Le député de Jacques-Cartier peut être assuré de notre appui, s'il maintient son attitude avec fermeté, logique et persévérance.
 
Pour assurer le triomphe des idées sur les appétits, du bien public sur l'esprit de parti, il n'y a qu'un moyen: réveiller dans le peuple, et surtout dans les classes dirigeantes, le sentiment du devoir public sous toutes ses formes: devoir religieux, devoir national, devoir civique.
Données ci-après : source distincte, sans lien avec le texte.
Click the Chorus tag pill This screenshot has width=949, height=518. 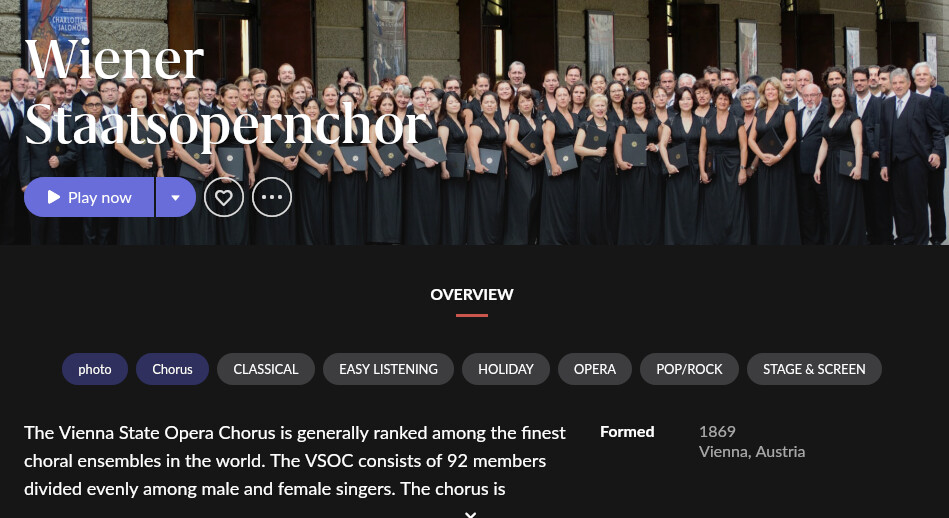tap(172, 369)
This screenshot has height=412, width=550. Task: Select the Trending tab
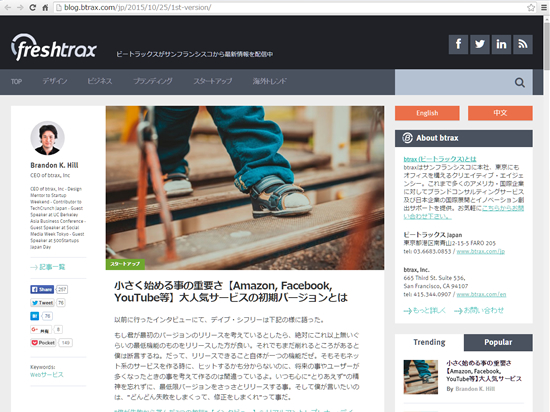click(x=429, y=342)
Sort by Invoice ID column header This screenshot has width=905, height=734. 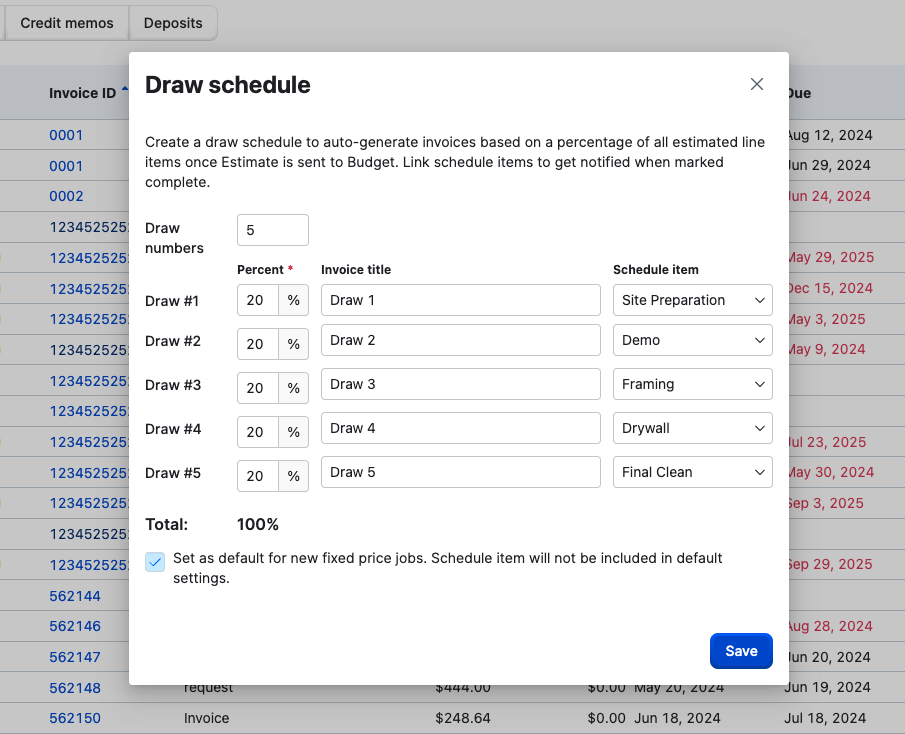(82, 93)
De là le titre de ce journal qui a étonné quelques personnes et fait sourire certains confrères.
 
La notion du devoir public est tellement affaiblie que le nom même sonne étrangement à beaucoup d'oreilles honnêtes.
 
Quant aux boutiques où, sous couleur de journalisme, on bat monnaie en exploitant la badauderie du public, les fonds secrets des gouvernements et la caisse des grandes compagnies, en vendant en gros ou en détail, principes, idées et programmes, le mot comme la chose doivent, en effet, y créer une impression divertissante.
 
Cet étonnement et ces rires nous confirment dans la pensée que notre oeuvre est urgente et le nom bien choisi.
 
Du reste, qu'on ne s'effraie pas de l'austérité du titre: le devoir n'exclut pas la gaieté, au contraire.
 
Sans doute, nous ne donnerons pas à nos lecteurs le genre de joyeusetés qu'on trouve à foison dans les journaux « à grand tirage et à petites images », comme les appelait, un jour, un modeste confrère: mais nous aurons une rédaction assez variée pour rendre LE DEVOIR aussi agréable qu'utile.
 
Sur toutes choses - fond ou forme - nous n'avons pas songé un instant qu'il serait possible de plaire à tout le monde ni d'atteindre à la perfection. Notre ambition se borne à chercher à faire de notre mieux ce que nous prêchons: le devoir de chaque jour.
 
Nous espérons mériter la bienveillance, l'encouragement et les bons conseils des gens d'esprit et de bien. Quant aux autres, nous n'en avons cure.